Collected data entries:
· · ·

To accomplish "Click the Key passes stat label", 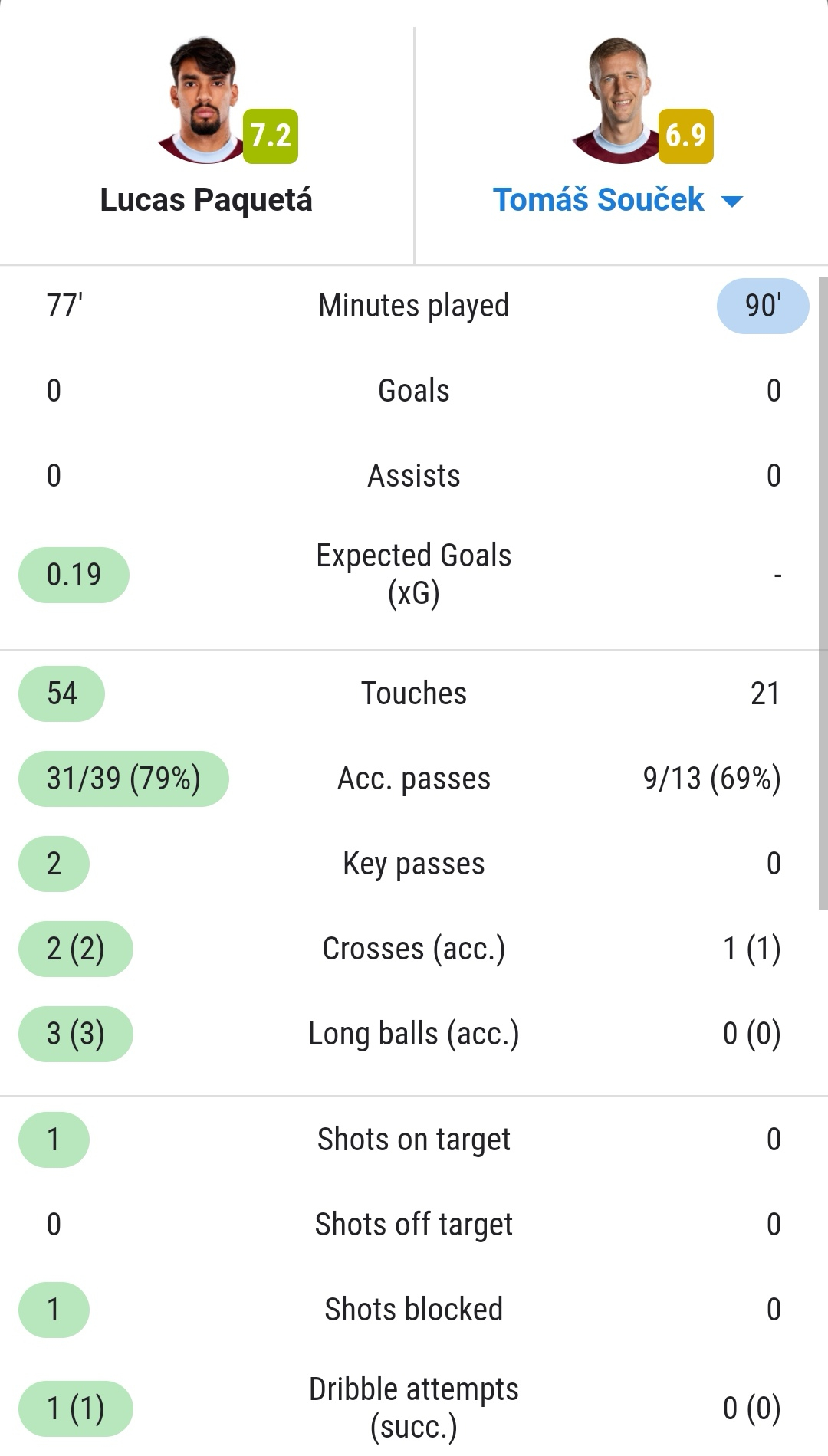I will [x=414, y=864].
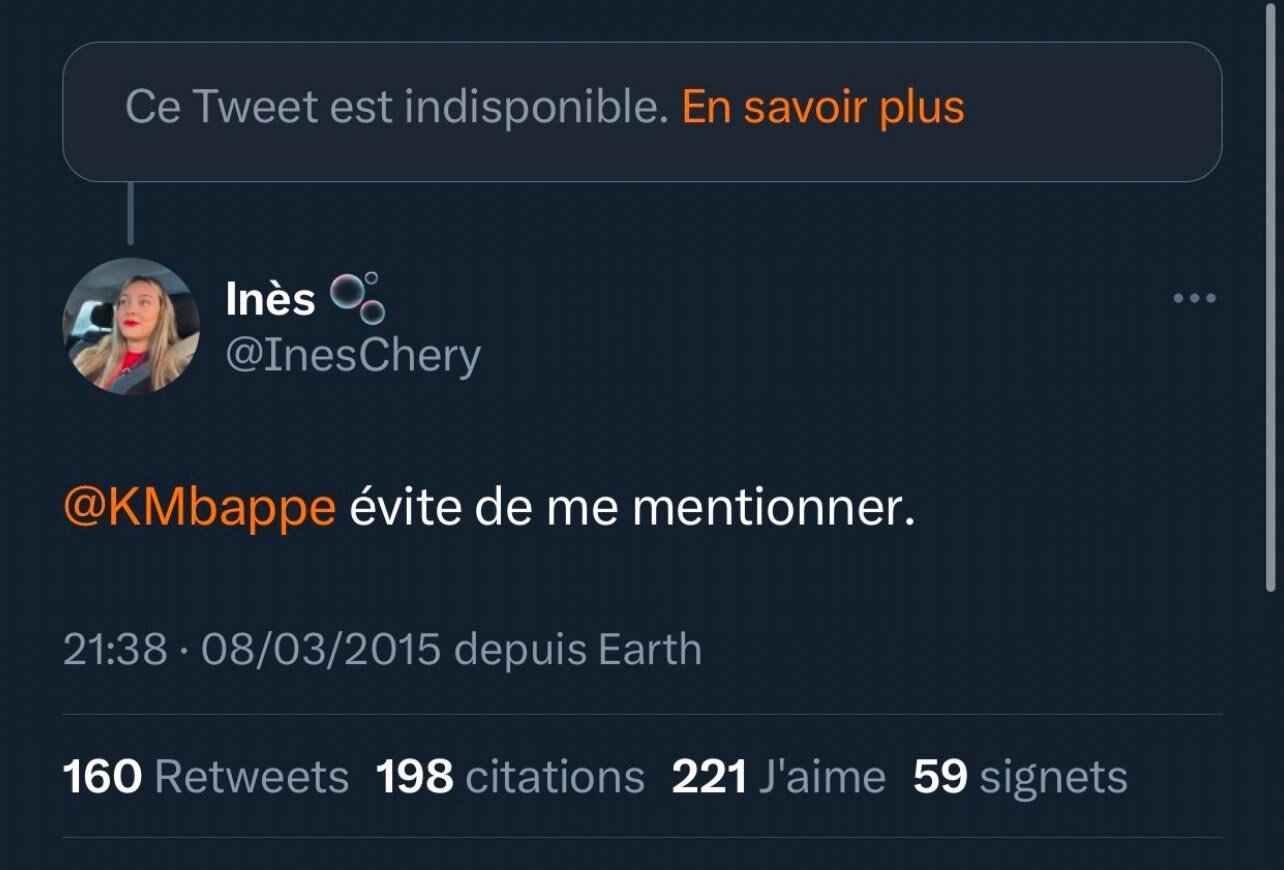
Task: Click Inès's profile picture avatar
Action: (131, 326)
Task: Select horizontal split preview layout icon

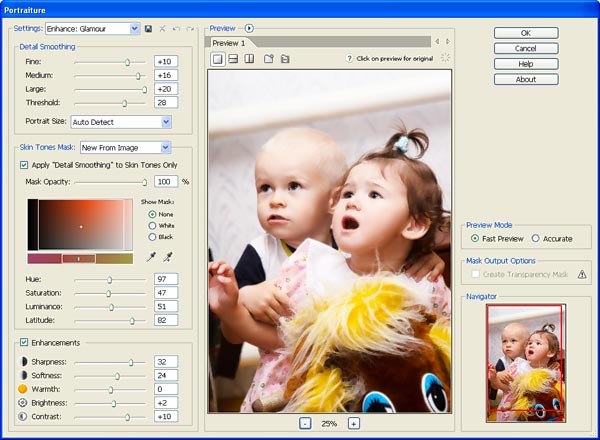Action: (x=233, y=59)
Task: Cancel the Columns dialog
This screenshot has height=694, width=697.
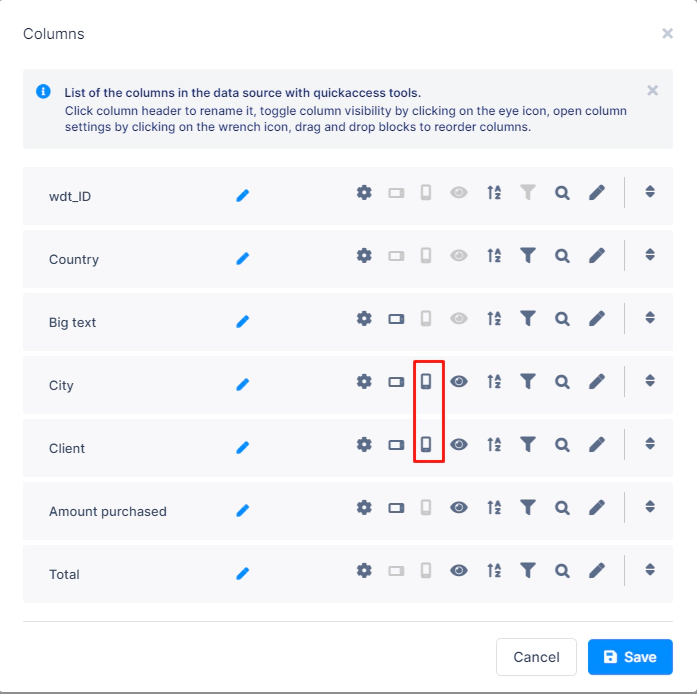Action: tap(536, 657)
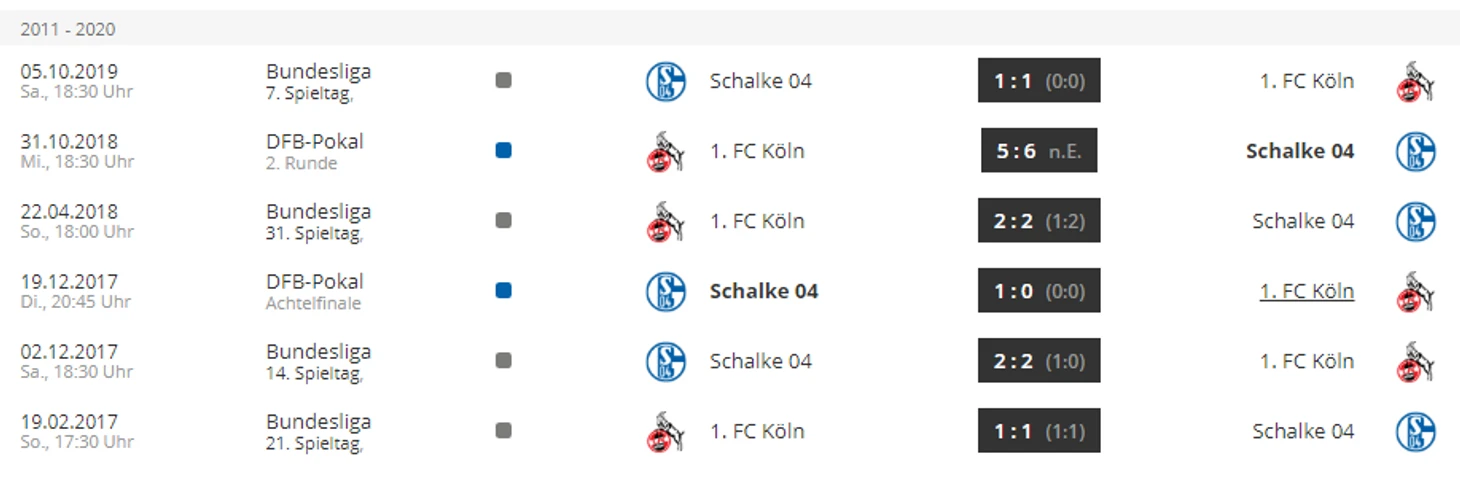
Task: Click the underlined 1. FC Köln link
Action: point(1306,291)
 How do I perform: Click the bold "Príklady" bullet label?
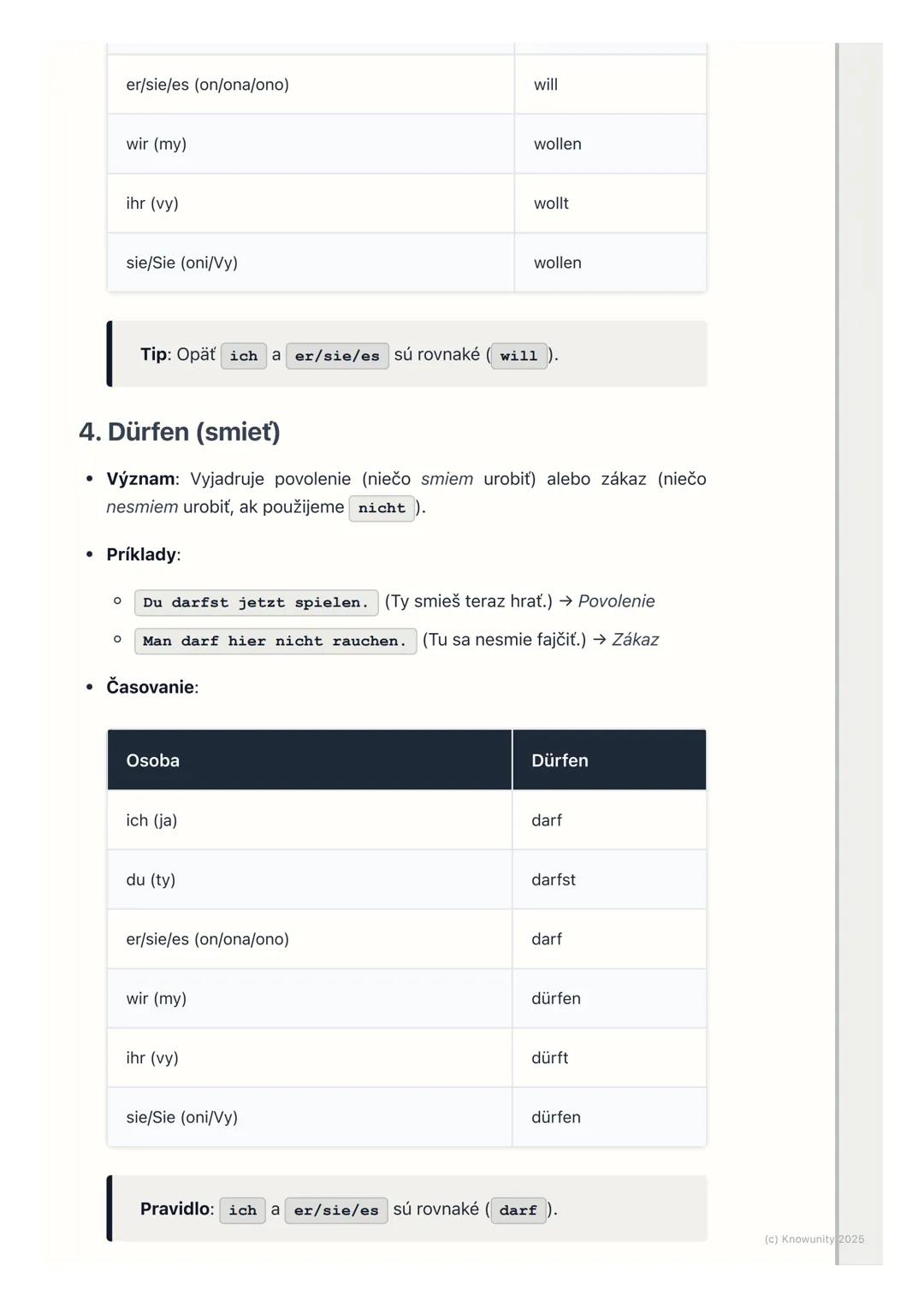143,554
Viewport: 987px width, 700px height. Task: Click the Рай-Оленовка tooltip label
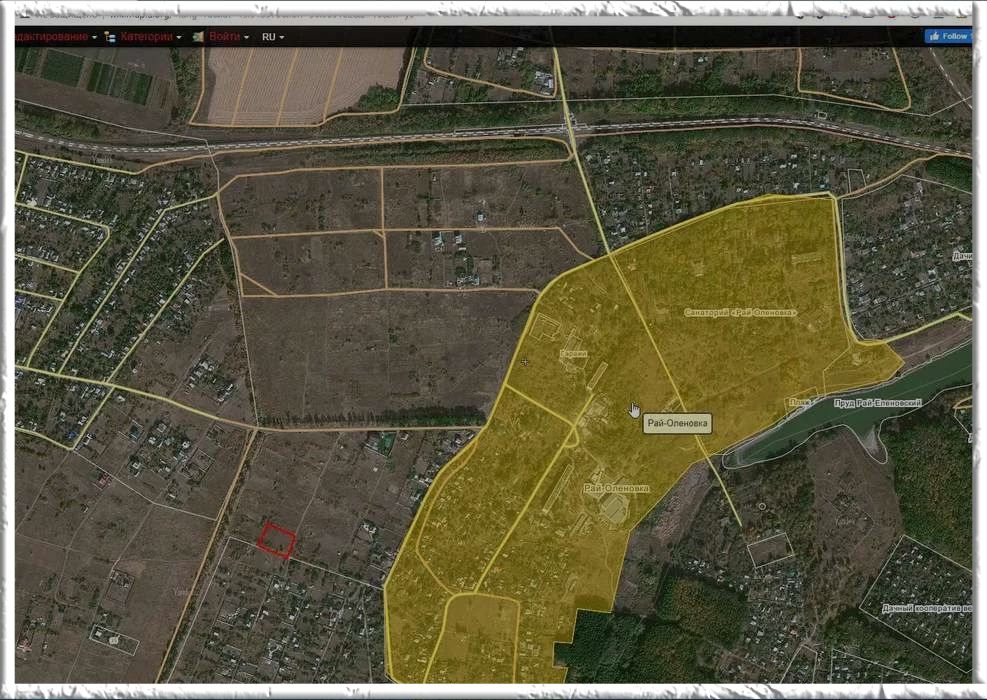coord(678,423)
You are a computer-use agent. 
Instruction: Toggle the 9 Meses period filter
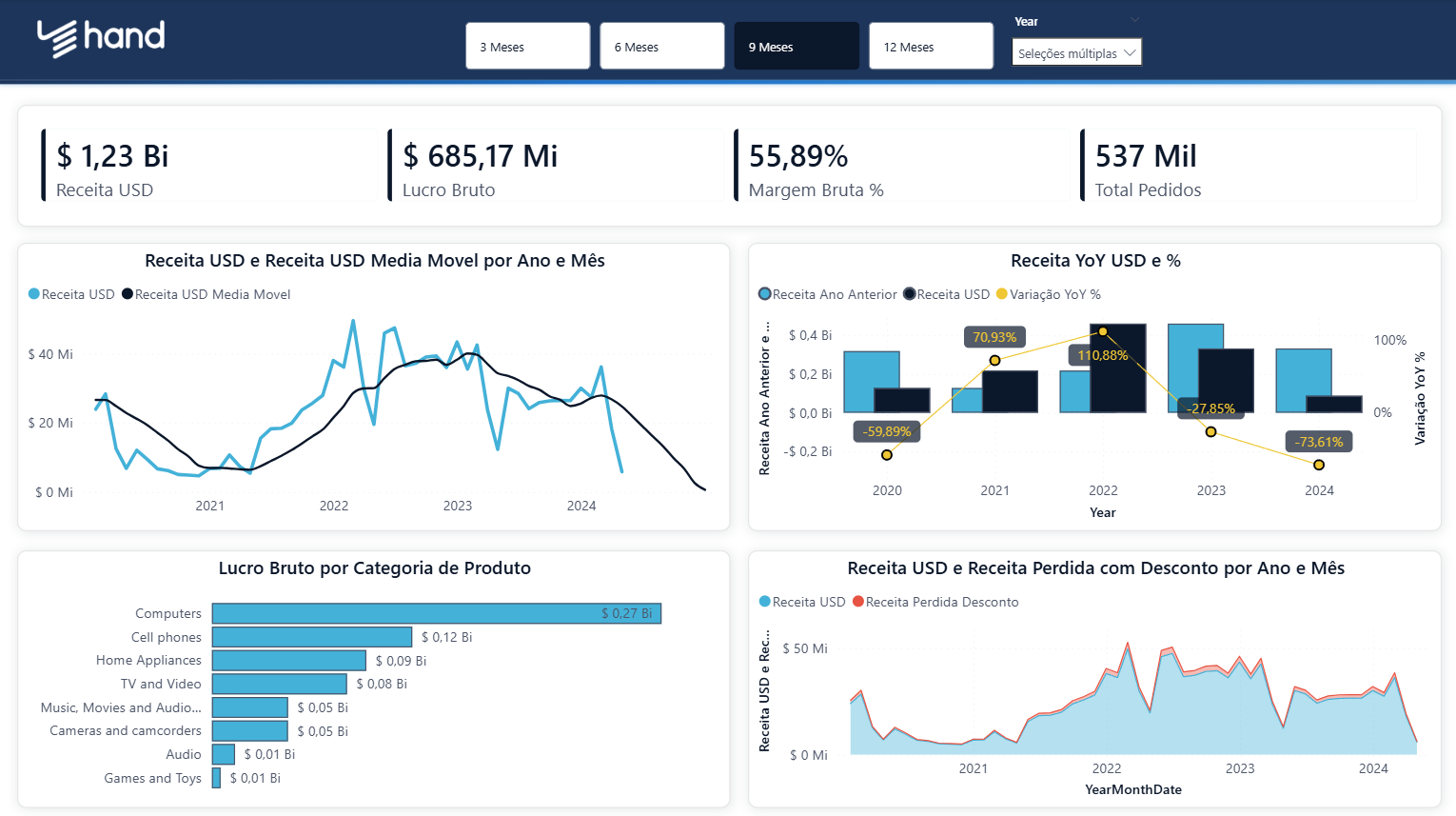click(796, 47)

· · ·

Set down exactly, from the line that contains "This screenshot has height=694, width=697." through the last line of the data, each line as it stands, and leave the pictures out.

This screenshot has height=694, width=697.
Action: tap(536, 657)
Task: Click the underlined 1. FC Köln link
Action: point(1306,291)
 How do I perform: Click the bold "Príklady" bullet label?
143,554
Viewport: 987px width, 700px height. Task: Click the Рай-Оленовка tooltip label
coord(678,423)
You are a computer-use agent. 
Instruction: Toggle the 9 Meses period filter
click(796, 47)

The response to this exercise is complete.